3 Regulation of Flavonoids

In order to respond towards various environmental stress situations, plants have a controlled mechanism to regulate their gene expression in a spatiotemporal manner mediated by transcription factors (TFs). These TFs help plants to switch on and off their activity against these environmental conditions and help to adjust the physiology and metabolism according to the situation, thereby protecting against injury or death. MYB, WD40, and bHLH transcription factors together regulate the flavonoid pathway genes (Hichri et al. 2010).

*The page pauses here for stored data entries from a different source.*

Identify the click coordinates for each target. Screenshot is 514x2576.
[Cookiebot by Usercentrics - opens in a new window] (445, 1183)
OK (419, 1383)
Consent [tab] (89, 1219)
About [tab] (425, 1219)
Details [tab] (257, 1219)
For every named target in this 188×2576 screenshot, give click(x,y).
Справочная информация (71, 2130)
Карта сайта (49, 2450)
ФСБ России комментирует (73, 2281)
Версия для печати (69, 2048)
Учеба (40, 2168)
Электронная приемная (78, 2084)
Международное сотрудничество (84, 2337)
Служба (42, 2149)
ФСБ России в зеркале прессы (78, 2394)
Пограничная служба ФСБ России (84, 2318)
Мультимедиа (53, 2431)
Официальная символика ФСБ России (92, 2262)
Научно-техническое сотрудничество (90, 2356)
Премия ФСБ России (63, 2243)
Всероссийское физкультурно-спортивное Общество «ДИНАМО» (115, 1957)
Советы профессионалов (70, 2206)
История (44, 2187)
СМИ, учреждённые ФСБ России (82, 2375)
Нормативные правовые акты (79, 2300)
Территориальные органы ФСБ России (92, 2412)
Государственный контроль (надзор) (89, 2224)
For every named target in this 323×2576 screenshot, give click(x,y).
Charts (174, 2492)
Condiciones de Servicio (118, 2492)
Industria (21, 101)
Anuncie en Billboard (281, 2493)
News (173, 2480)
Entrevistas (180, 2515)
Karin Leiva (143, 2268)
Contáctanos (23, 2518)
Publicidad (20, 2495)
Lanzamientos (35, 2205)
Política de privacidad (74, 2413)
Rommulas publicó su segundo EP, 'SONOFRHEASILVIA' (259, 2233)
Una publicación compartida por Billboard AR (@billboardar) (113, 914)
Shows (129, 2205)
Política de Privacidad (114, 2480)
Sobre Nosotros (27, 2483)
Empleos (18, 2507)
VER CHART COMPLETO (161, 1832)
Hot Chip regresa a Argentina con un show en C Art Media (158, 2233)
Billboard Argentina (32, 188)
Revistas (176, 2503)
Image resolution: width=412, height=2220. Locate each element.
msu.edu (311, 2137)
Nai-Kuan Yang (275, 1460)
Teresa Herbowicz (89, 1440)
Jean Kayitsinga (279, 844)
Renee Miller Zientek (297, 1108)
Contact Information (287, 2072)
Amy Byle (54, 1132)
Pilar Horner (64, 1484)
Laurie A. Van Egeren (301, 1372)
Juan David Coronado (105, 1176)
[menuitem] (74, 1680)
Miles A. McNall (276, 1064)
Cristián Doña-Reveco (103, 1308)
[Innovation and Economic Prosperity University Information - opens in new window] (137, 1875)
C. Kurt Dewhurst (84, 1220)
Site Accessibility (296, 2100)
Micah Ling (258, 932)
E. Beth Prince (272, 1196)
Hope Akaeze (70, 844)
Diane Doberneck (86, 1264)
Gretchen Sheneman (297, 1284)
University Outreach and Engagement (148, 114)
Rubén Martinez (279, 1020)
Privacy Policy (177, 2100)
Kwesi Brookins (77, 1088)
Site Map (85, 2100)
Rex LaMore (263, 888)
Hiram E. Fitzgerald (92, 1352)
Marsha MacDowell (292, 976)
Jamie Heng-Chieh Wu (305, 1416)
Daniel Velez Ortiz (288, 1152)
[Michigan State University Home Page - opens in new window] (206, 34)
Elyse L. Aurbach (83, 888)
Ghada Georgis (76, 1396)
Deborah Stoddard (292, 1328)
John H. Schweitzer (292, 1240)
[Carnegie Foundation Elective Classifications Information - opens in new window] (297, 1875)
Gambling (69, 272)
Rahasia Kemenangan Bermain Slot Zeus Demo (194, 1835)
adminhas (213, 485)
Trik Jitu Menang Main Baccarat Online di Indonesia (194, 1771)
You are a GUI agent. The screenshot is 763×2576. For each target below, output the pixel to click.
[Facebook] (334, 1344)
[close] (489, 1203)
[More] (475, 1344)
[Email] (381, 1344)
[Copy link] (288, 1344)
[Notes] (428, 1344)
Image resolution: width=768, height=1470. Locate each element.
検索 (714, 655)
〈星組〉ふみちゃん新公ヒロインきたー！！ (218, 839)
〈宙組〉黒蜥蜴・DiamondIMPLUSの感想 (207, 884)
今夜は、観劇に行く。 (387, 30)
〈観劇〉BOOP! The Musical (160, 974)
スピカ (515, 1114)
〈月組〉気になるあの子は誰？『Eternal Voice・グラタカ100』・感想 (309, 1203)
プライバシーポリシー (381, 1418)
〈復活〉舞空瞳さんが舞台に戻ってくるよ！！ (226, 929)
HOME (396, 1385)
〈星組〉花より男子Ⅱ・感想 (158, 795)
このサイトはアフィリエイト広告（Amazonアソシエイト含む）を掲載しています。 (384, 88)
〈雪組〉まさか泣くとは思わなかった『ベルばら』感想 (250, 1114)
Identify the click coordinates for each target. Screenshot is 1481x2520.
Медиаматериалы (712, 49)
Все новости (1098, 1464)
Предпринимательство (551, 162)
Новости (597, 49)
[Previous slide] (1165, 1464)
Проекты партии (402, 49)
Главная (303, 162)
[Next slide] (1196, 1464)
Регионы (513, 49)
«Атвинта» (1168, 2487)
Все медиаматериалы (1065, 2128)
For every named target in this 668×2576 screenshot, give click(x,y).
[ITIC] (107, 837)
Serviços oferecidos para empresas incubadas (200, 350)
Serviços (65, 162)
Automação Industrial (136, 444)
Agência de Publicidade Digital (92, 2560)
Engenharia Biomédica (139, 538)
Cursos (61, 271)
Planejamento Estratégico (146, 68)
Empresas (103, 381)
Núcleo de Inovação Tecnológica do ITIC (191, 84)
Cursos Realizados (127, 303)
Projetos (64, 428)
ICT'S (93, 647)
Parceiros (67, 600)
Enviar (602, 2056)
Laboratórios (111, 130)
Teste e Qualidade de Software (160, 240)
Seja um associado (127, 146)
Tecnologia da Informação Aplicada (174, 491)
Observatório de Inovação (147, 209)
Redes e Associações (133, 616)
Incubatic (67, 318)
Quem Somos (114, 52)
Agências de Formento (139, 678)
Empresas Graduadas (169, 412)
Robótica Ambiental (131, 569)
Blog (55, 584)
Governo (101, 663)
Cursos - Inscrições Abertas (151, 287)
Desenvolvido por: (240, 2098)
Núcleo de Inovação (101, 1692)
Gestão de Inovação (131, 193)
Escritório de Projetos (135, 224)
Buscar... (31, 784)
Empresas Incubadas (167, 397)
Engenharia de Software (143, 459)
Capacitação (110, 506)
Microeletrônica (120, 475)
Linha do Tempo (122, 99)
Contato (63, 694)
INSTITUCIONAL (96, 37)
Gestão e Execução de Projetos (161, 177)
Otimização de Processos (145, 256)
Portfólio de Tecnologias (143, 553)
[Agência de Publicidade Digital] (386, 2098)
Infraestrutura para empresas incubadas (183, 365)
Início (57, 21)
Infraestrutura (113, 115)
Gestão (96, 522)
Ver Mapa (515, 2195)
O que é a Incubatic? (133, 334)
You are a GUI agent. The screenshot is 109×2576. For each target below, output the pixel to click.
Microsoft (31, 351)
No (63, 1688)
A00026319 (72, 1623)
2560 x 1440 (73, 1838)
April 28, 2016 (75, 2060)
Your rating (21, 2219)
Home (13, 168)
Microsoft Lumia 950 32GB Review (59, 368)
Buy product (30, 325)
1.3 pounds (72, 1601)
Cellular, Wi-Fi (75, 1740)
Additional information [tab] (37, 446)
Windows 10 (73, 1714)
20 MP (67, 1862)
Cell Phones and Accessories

The MYB family of proteins is large, functionally diverse and involved in a variety of crucial functions including controlling developmental regulations, metabolism and biotic and abiotic stress responses. There are several MYB proteins are involved in the regulation of flavonoids in various plants such as Arabidopsis (MYB75 (PAP1), MYB90 (PAP2), MYB12 and MYBL2), petunia (AN2, PH4), grape (MYBA1, MYBA2), sweet potato, apple (MYB10/MYB1/MYBA), legume (LAP1) and persimmon (MYB4) and Epimedium sagittatum (MYBA1) (reviewed in Mierziak et al. 2014). Most of the MYB TFs positively regulate the flavonoid biosynthesis whereas, some acts as a suppressor of flavonoid biosynthesis. For example, R3, AtMYBL2 and AtMYB60 act as anthocyanin repressors and inhibit anthocyanin production. Recent research in Arabidopsis and grapevine suggest that MYB regulates the flavonol pathway.

WD40 repeat proteins are a very abundant protein family in eukaryotes and have a role in providing a rigid network for the interaction of proteins with other cellular components, which helps in controlling the signaling cascades, cellular transport and apoptosis by influencing transcription. TTG1, a WD40 protein regulating the flavonoid pathway, is able to control pigmentation in seed coat and formation of trichome in leaves (Dressel and Hemleben 2009).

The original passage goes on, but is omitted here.